» WHAT THE EXERCISE ASKS: Rewrite the data below with "Direct Flight" replaced by "Nonstop Flight", keeping everything else the same.

-- begin MATERIALS PROVIDED --

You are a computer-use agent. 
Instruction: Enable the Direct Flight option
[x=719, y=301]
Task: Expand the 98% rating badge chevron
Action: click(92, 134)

-- end MATERIALS PROVIDED --

» OUTPUT FOR THIS EXERCISE:
You are a computer-use agent. 
Instruction: Enable the Nonstop Flight option
[x=719, y=301]
Task: Expand the 98% rating badge chevron
Action: click(92, 134)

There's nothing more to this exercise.